I regularly follow the blog of my friend Jen and THIS post caught my eye today as I was catching up on my reading. I have struggled most of my life with my weight and with my body image. I'm actually currently trying hypnosis to help me overcome some very self-destructive patterns around my weight. In some ways I suppose speaking on this issue is hypocritical but who better to testify than one who knows the story all to personally?

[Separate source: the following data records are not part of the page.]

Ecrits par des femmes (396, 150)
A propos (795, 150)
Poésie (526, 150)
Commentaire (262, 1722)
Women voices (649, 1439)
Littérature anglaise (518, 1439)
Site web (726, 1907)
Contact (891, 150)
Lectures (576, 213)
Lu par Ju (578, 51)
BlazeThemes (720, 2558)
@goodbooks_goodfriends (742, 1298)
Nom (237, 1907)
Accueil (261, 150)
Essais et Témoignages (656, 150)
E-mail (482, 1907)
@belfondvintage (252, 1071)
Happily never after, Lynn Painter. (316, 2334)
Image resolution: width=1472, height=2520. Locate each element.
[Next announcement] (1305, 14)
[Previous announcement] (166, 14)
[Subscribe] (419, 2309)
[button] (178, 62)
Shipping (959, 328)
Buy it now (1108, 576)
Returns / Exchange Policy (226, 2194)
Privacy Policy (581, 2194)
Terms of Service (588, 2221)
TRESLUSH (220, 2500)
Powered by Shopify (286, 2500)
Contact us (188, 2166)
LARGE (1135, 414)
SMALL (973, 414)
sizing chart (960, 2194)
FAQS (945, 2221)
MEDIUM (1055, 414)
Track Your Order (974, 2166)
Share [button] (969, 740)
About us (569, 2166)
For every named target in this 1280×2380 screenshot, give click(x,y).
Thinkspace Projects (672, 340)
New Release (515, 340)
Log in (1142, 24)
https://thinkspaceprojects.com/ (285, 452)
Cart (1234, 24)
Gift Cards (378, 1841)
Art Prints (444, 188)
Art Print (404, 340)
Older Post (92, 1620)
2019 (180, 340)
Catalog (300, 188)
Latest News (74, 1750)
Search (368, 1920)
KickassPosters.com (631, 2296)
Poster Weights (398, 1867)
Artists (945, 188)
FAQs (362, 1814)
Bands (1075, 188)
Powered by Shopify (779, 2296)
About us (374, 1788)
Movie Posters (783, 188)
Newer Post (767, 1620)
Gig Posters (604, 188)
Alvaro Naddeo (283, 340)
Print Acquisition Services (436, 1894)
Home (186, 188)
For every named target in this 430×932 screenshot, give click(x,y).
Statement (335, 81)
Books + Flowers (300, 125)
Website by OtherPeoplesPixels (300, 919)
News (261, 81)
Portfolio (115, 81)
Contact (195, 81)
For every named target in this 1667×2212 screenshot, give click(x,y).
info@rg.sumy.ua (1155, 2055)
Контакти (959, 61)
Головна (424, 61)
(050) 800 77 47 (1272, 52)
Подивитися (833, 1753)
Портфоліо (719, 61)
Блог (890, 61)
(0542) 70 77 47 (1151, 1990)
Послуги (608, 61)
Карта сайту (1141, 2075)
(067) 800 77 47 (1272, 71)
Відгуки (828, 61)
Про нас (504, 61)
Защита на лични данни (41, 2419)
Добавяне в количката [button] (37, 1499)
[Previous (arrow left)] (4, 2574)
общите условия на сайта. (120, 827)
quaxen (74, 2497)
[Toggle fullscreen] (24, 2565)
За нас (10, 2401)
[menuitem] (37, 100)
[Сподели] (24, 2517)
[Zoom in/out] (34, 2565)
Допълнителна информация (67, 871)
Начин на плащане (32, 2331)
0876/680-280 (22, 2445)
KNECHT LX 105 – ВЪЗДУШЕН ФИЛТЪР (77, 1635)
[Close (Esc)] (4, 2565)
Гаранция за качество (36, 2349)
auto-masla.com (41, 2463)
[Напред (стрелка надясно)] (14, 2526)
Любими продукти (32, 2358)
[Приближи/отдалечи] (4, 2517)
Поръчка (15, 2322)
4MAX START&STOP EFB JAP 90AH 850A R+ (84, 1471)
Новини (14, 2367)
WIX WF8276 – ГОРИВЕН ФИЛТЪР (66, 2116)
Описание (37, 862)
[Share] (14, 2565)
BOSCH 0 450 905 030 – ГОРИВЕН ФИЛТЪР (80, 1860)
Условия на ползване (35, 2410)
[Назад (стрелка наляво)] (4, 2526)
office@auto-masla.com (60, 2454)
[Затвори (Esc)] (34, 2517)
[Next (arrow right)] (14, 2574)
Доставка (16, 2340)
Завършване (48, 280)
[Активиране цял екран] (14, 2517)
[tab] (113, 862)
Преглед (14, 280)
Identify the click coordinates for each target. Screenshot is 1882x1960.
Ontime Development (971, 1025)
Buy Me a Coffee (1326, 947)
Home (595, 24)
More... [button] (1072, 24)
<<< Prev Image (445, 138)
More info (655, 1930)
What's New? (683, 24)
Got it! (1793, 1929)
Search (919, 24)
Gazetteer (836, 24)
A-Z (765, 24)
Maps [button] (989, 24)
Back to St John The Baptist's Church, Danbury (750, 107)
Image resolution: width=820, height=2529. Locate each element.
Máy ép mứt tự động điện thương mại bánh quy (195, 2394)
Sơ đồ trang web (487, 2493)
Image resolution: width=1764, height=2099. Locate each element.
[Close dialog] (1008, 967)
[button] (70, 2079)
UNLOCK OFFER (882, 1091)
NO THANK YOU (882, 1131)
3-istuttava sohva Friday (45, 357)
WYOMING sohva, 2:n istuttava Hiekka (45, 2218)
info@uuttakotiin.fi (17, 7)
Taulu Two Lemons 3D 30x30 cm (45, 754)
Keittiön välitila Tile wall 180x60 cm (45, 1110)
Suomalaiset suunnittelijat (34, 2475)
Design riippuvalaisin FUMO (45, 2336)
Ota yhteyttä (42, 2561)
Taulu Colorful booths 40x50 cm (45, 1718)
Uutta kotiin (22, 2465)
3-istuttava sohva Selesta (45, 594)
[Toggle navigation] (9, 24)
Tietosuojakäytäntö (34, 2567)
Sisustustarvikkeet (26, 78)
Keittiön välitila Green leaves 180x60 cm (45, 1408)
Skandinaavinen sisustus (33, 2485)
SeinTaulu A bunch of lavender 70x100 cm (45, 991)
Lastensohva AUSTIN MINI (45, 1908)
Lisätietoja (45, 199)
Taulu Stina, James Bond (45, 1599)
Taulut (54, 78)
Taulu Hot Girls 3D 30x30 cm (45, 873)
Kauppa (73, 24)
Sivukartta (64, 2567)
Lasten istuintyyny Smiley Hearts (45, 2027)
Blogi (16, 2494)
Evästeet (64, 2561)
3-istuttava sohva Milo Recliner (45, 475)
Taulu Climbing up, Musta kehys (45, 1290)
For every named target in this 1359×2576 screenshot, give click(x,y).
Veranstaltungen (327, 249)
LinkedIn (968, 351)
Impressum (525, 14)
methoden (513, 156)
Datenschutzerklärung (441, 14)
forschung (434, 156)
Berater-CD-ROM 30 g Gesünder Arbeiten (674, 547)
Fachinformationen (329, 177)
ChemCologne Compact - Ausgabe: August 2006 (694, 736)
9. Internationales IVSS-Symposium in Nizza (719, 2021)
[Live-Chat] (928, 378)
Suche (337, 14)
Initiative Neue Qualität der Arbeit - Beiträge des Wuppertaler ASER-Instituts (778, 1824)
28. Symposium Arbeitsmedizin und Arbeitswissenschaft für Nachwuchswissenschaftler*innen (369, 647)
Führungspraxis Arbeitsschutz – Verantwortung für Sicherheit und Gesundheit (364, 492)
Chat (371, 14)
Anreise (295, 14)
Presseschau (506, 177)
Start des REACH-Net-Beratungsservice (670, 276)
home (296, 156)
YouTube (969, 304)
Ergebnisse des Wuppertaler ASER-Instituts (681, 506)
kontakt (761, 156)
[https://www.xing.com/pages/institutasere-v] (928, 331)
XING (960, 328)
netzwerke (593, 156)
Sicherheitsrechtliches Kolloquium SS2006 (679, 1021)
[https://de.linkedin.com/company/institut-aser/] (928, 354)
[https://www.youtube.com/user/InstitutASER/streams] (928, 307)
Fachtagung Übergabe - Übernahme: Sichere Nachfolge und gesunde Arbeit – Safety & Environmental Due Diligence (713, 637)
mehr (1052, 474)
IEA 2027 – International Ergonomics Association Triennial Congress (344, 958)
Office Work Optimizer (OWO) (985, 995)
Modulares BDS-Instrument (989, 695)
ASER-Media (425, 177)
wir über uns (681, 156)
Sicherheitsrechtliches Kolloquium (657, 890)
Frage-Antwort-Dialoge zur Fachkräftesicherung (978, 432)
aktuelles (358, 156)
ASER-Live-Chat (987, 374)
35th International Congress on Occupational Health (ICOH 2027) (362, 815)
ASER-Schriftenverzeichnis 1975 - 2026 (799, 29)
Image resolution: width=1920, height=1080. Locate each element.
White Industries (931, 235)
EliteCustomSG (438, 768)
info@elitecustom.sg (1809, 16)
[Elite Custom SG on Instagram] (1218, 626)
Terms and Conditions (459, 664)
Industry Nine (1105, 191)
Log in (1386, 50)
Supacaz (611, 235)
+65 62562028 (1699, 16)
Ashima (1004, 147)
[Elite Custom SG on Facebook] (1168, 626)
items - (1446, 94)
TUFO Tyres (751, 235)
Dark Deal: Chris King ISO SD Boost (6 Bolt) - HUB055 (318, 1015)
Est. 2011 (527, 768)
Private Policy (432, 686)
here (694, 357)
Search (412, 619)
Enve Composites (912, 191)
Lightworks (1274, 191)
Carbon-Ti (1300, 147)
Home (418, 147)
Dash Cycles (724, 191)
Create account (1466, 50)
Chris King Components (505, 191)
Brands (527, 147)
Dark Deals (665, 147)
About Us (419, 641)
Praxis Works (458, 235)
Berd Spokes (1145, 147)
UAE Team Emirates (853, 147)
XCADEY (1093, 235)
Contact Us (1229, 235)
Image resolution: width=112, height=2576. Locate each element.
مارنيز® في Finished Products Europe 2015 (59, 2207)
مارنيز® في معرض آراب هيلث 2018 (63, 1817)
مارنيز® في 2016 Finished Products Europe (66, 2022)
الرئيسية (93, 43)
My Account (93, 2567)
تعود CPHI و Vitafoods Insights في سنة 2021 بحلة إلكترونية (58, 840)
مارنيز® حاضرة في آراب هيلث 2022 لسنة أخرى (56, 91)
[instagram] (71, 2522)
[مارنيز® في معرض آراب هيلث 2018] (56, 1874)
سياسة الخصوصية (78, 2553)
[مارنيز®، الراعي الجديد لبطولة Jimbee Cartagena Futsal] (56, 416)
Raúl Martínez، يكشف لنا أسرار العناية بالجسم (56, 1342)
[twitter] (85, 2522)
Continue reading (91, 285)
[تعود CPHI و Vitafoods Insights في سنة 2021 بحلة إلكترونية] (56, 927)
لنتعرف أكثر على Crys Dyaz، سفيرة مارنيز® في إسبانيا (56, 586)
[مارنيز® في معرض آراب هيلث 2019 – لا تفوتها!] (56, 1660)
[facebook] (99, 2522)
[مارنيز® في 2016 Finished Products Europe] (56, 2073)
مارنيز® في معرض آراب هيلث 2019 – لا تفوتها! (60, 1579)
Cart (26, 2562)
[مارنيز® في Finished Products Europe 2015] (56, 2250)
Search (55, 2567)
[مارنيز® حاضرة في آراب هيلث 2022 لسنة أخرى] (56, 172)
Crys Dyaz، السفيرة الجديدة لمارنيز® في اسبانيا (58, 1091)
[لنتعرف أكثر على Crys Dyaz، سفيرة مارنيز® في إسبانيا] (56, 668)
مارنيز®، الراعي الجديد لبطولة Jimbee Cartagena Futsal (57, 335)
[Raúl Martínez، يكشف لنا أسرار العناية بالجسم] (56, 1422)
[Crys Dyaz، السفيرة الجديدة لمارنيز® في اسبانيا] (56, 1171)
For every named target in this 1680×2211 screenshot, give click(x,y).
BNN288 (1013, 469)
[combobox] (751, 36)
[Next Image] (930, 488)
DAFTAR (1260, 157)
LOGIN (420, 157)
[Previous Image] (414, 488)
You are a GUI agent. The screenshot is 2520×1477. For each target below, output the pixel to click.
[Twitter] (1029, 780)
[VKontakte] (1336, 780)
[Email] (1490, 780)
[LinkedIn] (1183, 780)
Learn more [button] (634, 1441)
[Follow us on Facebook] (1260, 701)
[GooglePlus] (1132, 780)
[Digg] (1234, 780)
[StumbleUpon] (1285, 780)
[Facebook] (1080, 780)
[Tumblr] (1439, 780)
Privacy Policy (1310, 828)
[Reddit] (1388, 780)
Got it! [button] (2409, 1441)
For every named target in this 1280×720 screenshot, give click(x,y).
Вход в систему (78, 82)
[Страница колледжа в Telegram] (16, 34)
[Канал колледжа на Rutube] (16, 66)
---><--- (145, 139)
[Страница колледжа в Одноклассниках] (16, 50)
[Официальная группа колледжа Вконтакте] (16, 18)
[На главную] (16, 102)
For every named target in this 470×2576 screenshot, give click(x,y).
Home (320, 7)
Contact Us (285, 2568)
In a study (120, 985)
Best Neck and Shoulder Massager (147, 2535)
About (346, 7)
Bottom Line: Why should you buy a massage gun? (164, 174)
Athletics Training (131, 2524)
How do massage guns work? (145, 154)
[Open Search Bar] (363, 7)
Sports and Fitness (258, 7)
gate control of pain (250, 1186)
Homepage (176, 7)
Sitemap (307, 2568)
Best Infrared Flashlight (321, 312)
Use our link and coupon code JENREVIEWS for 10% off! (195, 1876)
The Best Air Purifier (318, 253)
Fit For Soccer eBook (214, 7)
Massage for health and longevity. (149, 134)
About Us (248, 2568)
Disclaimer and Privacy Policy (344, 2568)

I am also the mother of a teenaged daughter and I see her beginning to struggle with her own ideals of beauty and beginning to feel like she needs to change herself not so she will be healthier but so she will feel comfortable wearing a bikini. And I wonder how I have failed her. And then I come across THIS and THIS and I realize the kind of craziness that I am up against. EVERY single magazine geared to women or girls has articles on how to be more what society calls beautiful and in order to stay in business they have to keep creating an ever changing standard and a steady demand. They do it so effectively that part of treatment for the epidemic of eating disorders includes a ban on the purchase of women's magazines.

Inspired by this youtube video by Katie Makkai I have started my own rebellion. As I grapple with my own issues and try to help my daughter avoid issues of her own I have become very conscious of looking for role models that are not merely pretty. I have observed that many of us are far kinder in our assessment of others than we are in our assessment of ourselves. I belong to an amazing group of women, an intentional online community called GCM, and every so often there will be a thread asking us to post photos of ourselves. We are from all over the world, all different ages, shapes, sizes and ethnic backgrounds, and yet invariably in that thread someone comments on what beautiful women we all are. Few of us would be considered classically "beautiful" and yet in all our diversity we ARE beautiful.

Each of the women that contributes here is beautiful.

I am creating a playlist for my daughter's ipod. Among the songs I want her filling her mind with are these: Who Says? - Selena Gomes, F'ing Perfect - Pink, Firework - Katy Perry, Just the Way You Are - Bruno Mars, Fingerprints of God - Steven Curtis Chapman, Beautiful - Christina Aguilera

I find it both telling and sad that only one of those songs comes from the "christian" genre. I think we do ourselves and our God a huge disservice when we buy into the idea that we are worthless worms. If we are created in the image of God how then can we ever be anything less than beautiful?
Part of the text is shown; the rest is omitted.